**DIRECTIONS FOR THIS TASK**
The answer must be every record below, reproduced exactly.

**SUPPLIED MATERIAL**
---

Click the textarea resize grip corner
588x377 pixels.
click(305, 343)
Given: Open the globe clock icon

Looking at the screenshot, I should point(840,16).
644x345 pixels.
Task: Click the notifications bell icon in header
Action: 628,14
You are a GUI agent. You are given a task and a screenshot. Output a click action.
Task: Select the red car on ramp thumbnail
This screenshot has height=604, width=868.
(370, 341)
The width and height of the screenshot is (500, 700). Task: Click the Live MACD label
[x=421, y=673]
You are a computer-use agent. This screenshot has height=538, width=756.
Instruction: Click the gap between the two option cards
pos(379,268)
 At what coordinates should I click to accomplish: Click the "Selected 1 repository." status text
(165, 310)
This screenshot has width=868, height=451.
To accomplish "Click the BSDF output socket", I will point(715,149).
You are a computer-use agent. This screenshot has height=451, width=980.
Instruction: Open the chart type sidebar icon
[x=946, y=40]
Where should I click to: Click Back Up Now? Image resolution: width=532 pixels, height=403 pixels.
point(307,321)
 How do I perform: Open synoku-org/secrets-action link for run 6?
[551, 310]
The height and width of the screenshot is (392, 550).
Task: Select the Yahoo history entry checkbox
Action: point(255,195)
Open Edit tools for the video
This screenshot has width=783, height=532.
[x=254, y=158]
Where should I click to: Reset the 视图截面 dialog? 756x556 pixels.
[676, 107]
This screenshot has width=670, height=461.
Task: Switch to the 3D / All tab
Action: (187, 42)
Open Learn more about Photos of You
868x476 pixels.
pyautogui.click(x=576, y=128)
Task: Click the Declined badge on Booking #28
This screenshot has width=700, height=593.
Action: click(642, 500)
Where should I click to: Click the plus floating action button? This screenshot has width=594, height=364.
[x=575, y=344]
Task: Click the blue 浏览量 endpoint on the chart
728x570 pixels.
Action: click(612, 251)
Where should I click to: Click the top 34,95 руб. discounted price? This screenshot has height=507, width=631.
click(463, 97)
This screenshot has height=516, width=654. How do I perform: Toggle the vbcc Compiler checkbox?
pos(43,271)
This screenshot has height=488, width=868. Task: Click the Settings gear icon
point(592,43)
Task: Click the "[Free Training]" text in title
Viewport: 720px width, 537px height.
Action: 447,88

---

**RESPONSE BOX**
Click the textarea resize grip corner
588x377 pixels.
click(305, 343)
Given: Open the globe clock icon

Looking at the screenshot, I should point(840,16).
644x345 pixels.
Task: Click the notifications bell icon in header
Action: 628,14
You are a GUI agent. You are given a task and a screenshot. Output a click action.
Task: Select the red car on ramp thumbnail
This screenshot has height=604, width=868.
(370, 341)
The width and height of the screenshot is (500, 700). Task: Click the Live MACD label
[x=421, y=673]
You are a computer-use agent. This screenshot has height=538, width=756.
Instruction: Click the gap between the two option cards
pos(379,268)
 At what coordinates should I click to accomplish: Click the "Selected 1 repository." status text
(165, 310)
This screenshot has width=868, height=451.
To accomplish "Click the BSDF output socket", I will point(715,149).
You are a computer-use agent. This screenshot has height=451, width=980.
Instruction: Open the chart type sidebar icon
[x=946, y=40]
Where should I click to: Click Back Up Now? Image resolution: width=532 pixels, height=403 pixels.
point(307,321)
 How do I perform: Open synoku-org/secrets-action link for run 6?
[551, 310]
The height and width of the screenshot is (392, 550).
Task: Select the Yahoo history entry checkbox
Action: point(255,195)
Open Edit tools for the video
This screenshot has width=783, height=532.
[x=254, y=158]
Where should I click to: Reset the 视图截面 dialog? 756x556 pixels.
[676, 107]
This screenshot has width=670, height=461.
Task: Switch to the 3D / All tab
Action: (187, 42)
Open Learn more about Photos of You
868x476 pixels.
pyautogui.click(x=576, y=128)
Task: Click the Declined badge on Booking #28
This screenshot has width=700, height=593.
Action: click(642, 500)
Where should I click to: Click the plus floating action button? This screenshot has width=594, height=364.
[x=575, y=344]
Task: Click the blue 浏览量 endpoint on the chart
728x570 pixels.
Action: click(612, 251)
Where should I click to: Click the top 34,95 руб. discounted price? This screenshot has height=507, width=631.
click(463, 97)
This screenshot has height=516, width=654. How do I perform: Toggle the vbcc Compiler checkbox?
pos(43,271)
This screenshot has height=488, width=868. Task: Click the Settings gear icon
point(592,43)
Task: Click the "[Free Training]" text in title
Viewport: 720px width, 537px height.
Action: 447,88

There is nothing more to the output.